• **Written request**
Copy the records verbatim, starting with the first line and continuing through the line containing "Action: coord(448,294)", with both of those lines included.

• **Items**
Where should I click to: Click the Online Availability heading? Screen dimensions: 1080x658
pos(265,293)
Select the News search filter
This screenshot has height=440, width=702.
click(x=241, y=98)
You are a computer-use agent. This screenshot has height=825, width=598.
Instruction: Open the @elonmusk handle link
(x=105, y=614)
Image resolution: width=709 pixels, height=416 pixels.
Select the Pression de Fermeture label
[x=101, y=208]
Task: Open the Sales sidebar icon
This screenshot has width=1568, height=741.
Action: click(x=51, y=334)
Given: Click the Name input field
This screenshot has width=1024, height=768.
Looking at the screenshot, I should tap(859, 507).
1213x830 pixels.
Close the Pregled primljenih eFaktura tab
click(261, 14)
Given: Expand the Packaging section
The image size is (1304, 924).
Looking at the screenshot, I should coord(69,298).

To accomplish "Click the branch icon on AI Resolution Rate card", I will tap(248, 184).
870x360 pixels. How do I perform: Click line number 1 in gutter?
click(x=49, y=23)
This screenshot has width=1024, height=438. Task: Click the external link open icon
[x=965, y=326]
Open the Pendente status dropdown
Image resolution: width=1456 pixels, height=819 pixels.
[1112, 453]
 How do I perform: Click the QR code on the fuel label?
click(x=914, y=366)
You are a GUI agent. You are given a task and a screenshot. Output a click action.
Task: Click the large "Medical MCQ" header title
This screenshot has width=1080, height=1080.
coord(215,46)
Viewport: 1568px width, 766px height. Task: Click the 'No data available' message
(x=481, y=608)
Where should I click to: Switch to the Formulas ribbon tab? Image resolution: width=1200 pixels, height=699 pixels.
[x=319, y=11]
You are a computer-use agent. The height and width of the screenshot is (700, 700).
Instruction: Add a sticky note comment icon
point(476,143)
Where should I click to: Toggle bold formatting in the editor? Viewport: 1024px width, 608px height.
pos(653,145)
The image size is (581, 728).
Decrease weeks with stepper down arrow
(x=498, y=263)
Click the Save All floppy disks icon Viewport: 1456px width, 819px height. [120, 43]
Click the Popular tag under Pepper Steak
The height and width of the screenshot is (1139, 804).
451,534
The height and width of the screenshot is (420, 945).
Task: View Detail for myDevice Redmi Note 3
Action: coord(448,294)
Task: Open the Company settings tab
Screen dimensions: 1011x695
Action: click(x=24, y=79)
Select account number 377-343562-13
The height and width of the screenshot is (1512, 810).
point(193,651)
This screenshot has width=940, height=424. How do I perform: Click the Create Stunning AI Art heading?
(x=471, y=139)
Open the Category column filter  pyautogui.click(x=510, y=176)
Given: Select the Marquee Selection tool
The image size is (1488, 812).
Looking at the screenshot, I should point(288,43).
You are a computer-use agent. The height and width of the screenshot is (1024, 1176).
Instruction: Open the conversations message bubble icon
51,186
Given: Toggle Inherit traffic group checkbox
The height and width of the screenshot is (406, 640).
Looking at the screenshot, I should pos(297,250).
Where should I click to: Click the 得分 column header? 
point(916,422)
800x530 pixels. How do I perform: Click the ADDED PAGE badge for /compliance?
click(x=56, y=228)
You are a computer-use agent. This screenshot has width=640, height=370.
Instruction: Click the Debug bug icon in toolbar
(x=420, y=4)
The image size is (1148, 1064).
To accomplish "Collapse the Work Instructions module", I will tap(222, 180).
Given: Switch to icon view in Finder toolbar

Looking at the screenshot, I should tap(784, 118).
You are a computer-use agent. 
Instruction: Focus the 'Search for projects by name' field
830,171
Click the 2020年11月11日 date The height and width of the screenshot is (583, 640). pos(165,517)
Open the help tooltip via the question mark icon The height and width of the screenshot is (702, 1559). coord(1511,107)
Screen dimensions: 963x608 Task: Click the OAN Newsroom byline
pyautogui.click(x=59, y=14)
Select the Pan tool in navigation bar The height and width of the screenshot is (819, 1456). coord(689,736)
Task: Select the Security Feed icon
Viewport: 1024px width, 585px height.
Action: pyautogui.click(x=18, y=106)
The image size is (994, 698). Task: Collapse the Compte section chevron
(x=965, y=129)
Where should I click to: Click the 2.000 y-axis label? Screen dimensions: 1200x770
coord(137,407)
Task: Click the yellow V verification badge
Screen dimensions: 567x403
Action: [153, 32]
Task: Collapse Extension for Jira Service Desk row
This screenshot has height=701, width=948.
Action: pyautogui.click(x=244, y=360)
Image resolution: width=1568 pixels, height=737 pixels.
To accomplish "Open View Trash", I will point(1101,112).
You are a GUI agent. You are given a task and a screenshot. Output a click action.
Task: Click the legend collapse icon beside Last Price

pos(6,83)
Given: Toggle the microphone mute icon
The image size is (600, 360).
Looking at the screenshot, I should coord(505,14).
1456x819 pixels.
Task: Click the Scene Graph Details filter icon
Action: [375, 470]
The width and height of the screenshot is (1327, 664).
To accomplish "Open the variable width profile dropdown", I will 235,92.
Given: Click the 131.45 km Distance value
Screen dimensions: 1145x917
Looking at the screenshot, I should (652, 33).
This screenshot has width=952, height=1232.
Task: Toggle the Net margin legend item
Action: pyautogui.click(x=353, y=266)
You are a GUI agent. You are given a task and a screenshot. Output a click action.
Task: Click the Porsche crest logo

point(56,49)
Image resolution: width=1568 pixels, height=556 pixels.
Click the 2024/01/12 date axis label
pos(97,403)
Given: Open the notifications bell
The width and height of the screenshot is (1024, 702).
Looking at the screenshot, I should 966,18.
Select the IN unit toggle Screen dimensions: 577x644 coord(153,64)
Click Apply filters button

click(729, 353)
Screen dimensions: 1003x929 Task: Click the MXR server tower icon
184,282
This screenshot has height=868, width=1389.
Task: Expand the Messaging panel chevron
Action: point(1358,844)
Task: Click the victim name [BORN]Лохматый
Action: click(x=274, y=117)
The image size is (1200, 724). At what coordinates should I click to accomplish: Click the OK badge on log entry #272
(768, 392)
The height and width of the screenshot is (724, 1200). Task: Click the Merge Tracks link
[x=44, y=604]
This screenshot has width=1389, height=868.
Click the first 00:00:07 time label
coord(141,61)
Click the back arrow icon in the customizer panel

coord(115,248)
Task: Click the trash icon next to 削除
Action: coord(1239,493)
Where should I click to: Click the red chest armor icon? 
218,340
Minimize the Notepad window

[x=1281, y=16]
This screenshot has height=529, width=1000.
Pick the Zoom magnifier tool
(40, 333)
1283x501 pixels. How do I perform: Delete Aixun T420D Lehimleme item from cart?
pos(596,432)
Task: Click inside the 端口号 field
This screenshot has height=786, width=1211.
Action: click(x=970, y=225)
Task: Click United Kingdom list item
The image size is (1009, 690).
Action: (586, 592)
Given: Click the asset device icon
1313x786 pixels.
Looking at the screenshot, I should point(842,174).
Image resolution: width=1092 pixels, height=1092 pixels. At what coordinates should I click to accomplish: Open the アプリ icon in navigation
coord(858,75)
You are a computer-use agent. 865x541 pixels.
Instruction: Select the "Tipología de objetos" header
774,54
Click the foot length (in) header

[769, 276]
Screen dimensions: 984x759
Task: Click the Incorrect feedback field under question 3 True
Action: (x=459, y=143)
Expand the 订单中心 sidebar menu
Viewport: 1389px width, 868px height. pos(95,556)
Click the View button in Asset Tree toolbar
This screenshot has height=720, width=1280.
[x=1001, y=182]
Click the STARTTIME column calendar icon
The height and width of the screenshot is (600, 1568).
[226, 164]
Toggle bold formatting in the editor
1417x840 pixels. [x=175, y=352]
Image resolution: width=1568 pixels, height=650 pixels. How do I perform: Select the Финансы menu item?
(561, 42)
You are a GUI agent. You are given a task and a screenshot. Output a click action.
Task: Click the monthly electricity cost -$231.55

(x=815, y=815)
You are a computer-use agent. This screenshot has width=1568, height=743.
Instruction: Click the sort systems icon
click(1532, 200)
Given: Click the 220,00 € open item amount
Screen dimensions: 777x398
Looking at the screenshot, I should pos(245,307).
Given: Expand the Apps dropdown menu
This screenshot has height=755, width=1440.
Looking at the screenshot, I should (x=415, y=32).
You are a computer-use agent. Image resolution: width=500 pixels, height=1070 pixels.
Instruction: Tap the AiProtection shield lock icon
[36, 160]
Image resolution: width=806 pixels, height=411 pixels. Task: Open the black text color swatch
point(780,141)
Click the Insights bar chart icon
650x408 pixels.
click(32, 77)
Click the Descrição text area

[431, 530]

• **Expected answer**
Where should I click to: Click the Online Availability heading? Screen dimensions: 1080x658
pos(265,293)
Select the News search filter
This screenshot has height=440, width=702.
click(x=241, y=98)
You are a computer-use agent. This screenshot has height=825, width=598.
Instruction: Open the @elonmusk handle link
(x=105, y=614)
Image resolution: width=709 pixels, height=416 pixels.
Select the Pression de Fermeture label
[x=101, y=208]
Task: Open the Sales sidebar icon
This screenshot has width=1568, height=741.
Action: click(x=51, y=334)
Given: Click the Name input field
This screenshot has width=1024, height=768.
Looking at the screenshot, I should tap(859, 507).
1213x830 pixels.
Close the Pregled primljenih eFaktura tab
click(261, 14)
Given: Expand the Packaging section
The image size is (1304, 924).
Looking at the screenshot, I should coord(69,298).

To accomplish "Click the branch icon on AI Resolution Rate card", I will tap(248, 184).
870x360 pixels. How do I perform: Click line number 1 in gutter?
click(x=49, y=23)
This screenshot has width=1024, height=438. Task: Click the external link open icon
[x=965, y=326]
Open the Pendente status dropdown
Image resolution: width=1456 pixels, height=819 pixels.
[1112, 453]
 How do I perform: Click the QR code on the fuel label?
click(x=914, y=366)
You are a GUI agent. You are given a task and a screenshot. Output a click action.
Task: Click the large "Medical MCQ" header title
This screenshot has width=1080, height=1080.
coord(215,46)
Viewport: 1568px width, 766px height. Task: Click the 'No data available' message
(x=481, y=608)
Where should I click to: Switch to the Formulas ribbon tab? Image resolution: width=1200 pixels, height=699 pixels.
[x=319, y=11]
You are a computer-use agent. The height and width of the screenshot is (700, 700).
Instruction: Add a sticky note comment icon
point(476,143)
Where should I click to: Toggle bold formatting in the editor? Viewport: 1024px width, 608px height.
pos(653,145)
The image size is (581, 728).
Decrease weeks with stepper down arrow
(x=498, y=263)
Click the Save All floppy disks icon Viewport: 1456px width, 819px height. [120, 43]
Click the Popular tag under Pepper Steak
The height and width of the screenshot is (1139, 804).
451,534
The height and width of the screenshot is (420, 945).
Task: View Detail for myDevice Redmi Note 3
Action: coord(448,294)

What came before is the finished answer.